A verbatim copy of every record is needed.

════════════════

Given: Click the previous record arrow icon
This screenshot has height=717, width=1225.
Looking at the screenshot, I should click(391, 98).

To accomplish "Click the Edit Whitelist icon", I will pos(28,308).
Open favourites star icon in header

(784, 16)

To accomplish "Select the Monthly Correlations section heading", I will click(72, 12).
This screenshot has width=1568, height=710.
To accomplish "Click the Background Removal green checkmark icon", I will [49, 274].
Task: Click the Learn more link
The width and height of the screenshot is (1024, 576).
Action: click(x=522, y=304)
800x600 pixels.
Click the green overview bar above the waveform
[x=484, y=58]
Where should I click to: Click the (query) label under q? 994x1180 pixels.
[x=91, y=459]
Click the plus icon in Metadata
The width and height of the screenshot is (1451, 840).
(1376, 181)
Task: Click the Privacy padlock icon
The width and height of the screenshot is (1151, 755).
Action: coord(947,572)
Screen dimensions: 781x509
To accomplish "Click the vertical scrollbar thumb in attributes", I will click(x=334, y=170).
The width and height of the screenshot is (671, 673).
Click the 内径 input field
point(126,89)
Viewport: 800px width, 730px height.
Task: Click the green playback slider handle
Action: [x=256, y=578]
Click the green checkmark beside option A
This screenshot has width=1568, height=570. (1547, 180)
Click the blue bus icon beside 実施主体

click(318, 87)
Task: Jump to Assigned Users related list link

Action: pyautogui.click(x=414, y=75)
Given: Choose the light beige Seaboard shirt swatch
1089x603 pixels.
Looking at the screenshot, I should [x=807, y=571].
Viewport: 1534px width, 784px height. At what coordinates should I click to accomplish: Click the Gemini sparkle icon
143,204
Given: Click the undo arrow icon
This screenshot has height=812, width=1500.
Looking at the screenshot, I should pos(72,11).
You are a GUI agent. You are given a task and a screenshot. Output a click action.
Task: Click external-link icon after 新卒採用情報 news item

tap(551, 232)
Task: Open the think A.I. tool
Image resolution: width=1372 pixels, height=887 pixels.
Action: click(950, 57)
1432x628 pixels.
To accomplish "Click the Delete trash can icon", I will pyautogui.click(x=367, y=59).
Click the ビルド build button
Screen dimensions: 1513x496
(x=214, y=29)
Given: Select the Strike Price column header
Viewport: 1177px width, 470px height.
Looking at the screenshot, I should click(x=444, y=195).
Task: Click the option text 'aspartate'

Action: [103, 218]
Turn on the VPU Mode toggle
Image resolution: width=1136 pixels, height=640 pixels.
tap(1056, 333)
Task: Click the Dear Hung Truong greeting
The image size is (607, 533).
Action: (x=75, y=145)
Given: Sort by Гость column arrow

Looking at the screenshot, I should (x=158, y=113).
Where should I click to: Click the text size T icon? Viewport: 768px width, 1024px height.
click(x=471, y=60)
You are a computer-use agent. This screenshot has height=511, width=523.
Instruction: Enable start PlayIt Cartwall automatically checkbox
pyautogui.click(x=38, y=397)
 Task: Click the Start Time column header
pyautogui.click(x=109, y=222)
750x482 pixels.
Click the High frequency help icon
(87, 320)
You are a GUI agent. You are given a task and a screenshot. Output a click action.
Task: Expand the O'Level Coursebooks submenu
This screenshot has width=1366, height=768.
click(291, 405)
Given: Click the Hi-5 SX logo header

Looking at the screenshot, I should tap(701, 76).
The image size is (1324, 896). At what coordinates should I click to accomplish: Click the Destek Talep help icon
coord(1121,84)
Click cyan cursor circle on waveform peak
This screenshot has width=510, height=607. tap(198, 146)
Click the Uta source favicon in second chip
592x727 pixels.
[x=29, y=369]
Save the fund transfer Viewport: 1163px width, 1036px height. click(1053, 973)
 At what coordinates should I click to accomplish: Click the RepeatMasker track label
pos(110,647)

════════════════

Task response:
Given: Click the previous record arrow icon
This screenshot has height=717, width=1225.
Looking at the screenshot, I should click(391, 98).

To accomplish "Click the Edit Whitelist icon", I will pos(28,308).
Open favourites star icon in header

(784, 16)

To accomplish "Select the Monthly Correlations section heading", I will click(72, 12).
This screenshot has width=1568, height=710.
To accomplish "Click the Background Removal green checkmark icon", I will [49, 274].
Task: Click the Learn more link
The width and height of the screenshot is (1024, 576).
Action: click(x=522, y=304)
800x600 pixels.
Click the green overview bar above the waveform
[x=484, y=58]
Where should I click to: Click the (query) label under q? 994x1180 pixels.
[x=91, y=459]
Click the plus icon in Metadata
The width and height of the screenshot is (1451, 840).
(1376, 181)
Task: Click the Privacy padlock icon
The width and height of the screenshot is (1151, 755).
Action: coord(947,572)
Screen dimensions: 781x509
To accomplish "Click the vertical scrollbar thumb in attributes", I will click(x=334, y=170).
The width and height of the screenshot is (671, 673).
Click the 内径 input field
point(126,89)
Viewport: 800px width, 730px height.
Task: Click the green playback slider handle
Action: [x=256, y=578]
Click the green checkmark beside option A
This screenshot has width=1568, height=570. (1547, 180)
Click the blue bus icon beside 実施主体

click(318, 87)
Task: Jump to Assigned Users related list link

Action: pyautogui.click(x=414, y=75)
Given: Choose the light beige Seaboard shirt swatch
1089x603 pixels.
Looking at the screenshot, I should [x=807, y=571].
Viewport: 1534px width, 784px height. At what coordinates should I click to accomplish: Click the Gemini sparkle icon
143,204
Given: Click the undo arrow icon
This screenshot has height=812, width=1500.
Looking at the screenshot, I should pos(72,11).
You are a GUI agent. You are given a task and a screenshot. Output a click action.
Task: Click external-link icon after 新卒採用情報 news item

tap(551, 232)
Task: Open the think A.I. tool
Image resolution: width=1372 pixels, height=887 pixels.
Action: click(950, 57)
1432x628 pixels.
To accomplish "Click the Delete trash can icon", I will pyautogui.click(x=367, y=59).
Click the ビルド build button
Screen dimensions: 1513x496
(x=214, y=29)
Given: Select the Strike Price column header
Viewport: 1177px width, 470px height.
Looking at the screenshot, I should click(x=444, y=195).
Task: Click the option text 'aspartate'

Action: [103, 218]
Turn on the VPU Mode toggle
Image resolution: width=1136 pixels, height=640 pixels.
tap(1056, 333)
Task: Click the Dear Hung Truong greeting
The image size is (607, 533).
Action: (x=75, y=145)
Given: Sort by Гость column arrow

Looking at the screenshot, I should (x=158, y=113).
Where should I click to: Click the text size T icon? Viewport: 768px width, 1024px height.
click(x=471, y=60)
You are a computer-use agent. This screenshot has height=511, width=523.
Instruction: Enable start PlayIt Cartwall automatically checkbox
pyautogui.click(x=38, y=397)
 Task: Click the Start Time column header
pyautogui.click(x=109, y=222)
750x482 pixels.
Click the High frequency help icon
(87, 320)
You are a GUI agent. You are given a task and a screenshot. Output a click action.
Task: Expand the O'Level Coursebooks submenu
This screenshot has width=1366, height=768.
click(291, 405)
Given: Click the Hi-5 SX logo header

Looking at the screenshot, I should tap(701, 76).
The image size is (1324, 896). At what coordinates should I click to accomplish: Click the Destek Talep help icon
coord(1121,84)
Click cyan cursor circle on waveform peak
This screenshot has width=510, height=607. tap(198, 146)
Click the Uta source favicon in second chip
592x727 pixels.
[x=29, y=369]
Save the fund transfer Viewport: 1163px width, 1036px height. click(1053, 973)
 At what coordinates should I click to accomplish: Click the RepeatMasker track label
pos(110,647)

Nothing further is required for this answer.